Walking inside Susanna Kruger’s home office is like being welcomed in by an old friend.
There’s an ease to her movements, a warmth in her voice, and it’s here, with a view of the Firth of Thames, where Susanna sits down with her clients, self-representatives, using her own past experiences to save them from the “unnecessary pain and loss” she suffered through the New Zealand Family Court.
“People often ask me: ‘Aren’t you getting depressed listening to all these people’s stories?’ and I say no, because the moment I meet them, I can help them go from being a victim, to becoming a victor. So there’s nothing to be depressed about there.”
Susanna moved to New Zealand 21 years ago from Namibia, South West Africa. In her home country, she had a top job in government consultancy, and specialised in the Ministry of Education, Culture, Youth, and Sport.
Arriving in Auckland, however, with two young daughters, she had to “basically start at the bottom”. And, after going through a rough divorce, finding a job became hardly possible despite her achievements, as employers said she had “no Kiwi experience”.

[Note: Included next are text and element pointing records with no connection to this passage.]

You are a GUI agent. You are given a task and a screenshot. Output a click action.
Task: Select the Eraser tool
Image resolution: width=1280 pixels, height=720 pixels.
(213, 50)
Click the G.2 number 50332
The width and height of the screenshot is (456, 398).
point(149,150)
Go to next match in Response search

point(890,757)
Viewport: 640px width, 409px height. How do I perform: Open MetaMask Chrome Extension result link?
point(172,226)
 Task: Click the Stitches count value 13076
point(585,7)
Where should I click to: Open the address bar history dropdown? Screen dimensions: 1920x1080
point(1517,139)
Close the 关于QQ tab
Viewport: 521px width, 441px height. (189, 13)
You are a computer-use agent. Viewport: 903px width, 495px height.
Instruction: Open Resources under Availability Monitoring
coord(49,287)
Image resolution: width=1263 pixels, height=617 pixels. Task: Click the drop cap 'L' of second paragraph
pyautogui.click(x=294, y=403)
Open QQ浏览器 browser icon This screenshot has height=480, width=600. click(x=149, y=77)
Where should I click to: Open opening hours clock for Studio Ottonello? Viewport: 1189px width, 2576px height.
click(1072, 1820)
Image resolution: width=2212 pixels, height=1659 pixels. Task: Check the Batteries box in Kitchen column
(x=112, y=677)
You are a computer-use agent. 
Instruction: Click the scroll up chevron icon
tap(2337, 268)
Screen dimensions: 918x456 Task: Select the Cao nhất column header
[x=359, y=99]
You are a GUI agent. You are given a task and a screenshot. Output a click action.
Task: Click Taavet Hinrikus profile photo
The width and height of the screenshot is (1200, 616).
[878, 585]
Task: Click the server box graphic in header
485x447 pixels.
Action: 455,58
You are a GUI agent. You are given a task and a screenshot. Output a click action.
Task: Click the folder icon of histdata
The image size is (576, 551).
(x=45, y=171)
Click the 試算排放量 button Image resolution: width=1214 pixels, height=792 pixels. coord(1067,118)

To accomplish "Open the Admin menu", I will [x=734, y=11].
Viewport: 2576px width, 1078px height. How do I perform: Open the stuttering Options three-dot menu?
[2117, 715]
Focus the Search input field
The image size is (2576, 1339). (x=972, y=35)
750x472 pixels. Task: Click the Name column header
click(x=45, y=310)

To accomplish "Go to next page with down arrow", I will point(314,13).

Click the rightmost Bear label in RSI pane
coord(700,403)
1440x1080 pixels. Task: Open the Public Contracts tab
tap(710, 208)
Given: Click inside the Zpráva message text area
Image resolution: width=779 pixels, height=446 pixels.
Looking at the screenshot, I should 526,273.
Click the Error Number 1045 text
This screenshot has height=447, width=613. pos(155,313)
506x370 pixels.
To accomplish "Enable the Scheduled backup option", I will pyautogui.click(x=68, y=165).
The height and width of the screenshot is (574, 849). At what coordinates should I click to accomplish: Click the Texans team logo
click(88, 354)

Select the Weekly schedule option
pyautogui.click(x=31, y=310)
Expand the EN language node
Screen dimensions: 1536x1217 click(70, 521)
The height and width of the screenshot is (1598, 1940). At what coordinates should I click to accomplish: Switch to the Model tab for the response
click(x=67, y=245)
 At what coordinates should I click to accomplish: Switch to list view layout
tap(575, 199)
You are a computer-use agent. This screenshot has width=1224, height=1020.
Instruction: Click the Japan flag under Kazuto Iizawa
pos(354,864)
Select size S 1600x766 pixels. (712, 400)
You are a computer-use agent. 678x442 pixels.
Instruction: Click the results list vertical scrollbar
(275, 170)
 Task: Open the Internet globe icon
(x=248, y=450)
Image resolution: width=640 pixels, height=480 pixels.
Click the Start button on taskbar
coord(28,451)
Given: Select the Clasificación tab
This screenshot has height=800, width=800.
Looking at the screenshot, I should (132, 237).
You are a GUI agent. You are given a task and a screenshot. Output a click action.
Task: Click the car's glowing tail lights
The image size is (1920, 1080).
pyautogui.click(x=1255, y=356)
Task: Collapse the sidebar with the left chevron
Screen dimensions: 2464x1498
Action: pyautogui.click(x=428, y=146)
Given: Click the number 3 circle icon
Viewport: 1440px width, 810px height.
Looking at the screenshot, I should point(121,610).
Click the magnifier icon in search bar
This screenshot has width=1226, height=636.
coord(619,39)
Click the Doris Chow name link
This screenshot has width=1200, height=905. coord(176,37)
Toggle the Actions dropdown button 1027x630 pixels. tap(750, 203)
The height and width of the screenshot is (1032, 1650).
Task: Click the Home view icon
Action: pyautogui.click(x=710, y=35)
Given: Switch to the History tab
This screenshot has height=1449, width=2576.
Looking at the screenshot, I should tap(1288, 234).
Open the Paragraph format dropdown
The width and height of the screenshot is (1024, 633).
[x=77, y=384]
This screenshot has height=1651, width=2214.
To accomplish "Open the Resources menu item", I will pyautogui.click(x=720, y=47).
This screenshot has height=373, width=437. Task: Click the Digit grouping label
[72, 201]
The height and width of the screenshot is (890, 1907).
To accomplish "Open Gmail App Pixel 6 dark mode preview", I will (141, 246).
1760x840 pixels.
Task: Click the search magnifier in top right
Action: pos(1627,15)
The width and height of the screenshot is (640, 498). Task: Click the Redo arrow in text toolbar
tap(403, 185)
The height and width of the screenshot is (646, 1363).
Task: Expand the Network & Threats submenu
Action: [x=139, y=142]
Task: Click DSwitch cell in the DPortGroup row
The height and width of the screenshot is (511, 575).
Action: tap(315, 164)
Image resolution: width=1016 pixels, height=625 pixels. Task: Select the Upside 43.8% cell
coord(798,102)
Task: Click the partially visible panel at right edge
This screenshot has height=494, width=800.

Instead of being disheartened, she became inspired by the Māori way of thinking.
“I realised that my personal philosophies actually tied in very much with Māori philosophies. I went to free Māori courses and formal studies, but it wasn’t really to learn Te Reo as such,” she said. “In hindsight, I think it was more for me to be able to appreciate and articulate my own culture, and to find a place I could belong, because I felt like an outsider everywhere I went.”
Susanna went on to represent herself throughout her divorce at the Family Court. Doing so, she stumbled across other people who didn’t qualify for legal aid or had given up on the legal process. She began to help them. Since 2017, she was mentored by a former lawyer and became an Accredited McKenzie Friend Professional. She even published a book examining the language of the New Zealand Family Court.
Researched in law and qualified in business, Susanna now works from her home in Thames as a legal and business consultant, and aims to help people out of the same “gutter” she was once in.
“I see family violence as a family standing together to ostracise one person in the family, just because that person doesn’t fall in line or has fallen in the gutter.
“When a family ostracises one member, the one who is struggling, it will take that person at least 10 years, even if they are very determined, to get themselves out of the gutter.
“I’ve calculated my personal loss from my divorce to be $500,000, and in learning from others’ stories, a big part of the losses was only possible or was enabled by family violence. It [family violence] happens; I’ve seen it with clients in all the different cultures and socio-economic groups. It happens in the best of families,” she said.
Susanna specialises in protection and parenting orders, relationship property division, probates, and administration of wills. She is also passionate about getting people, particularly women, into business.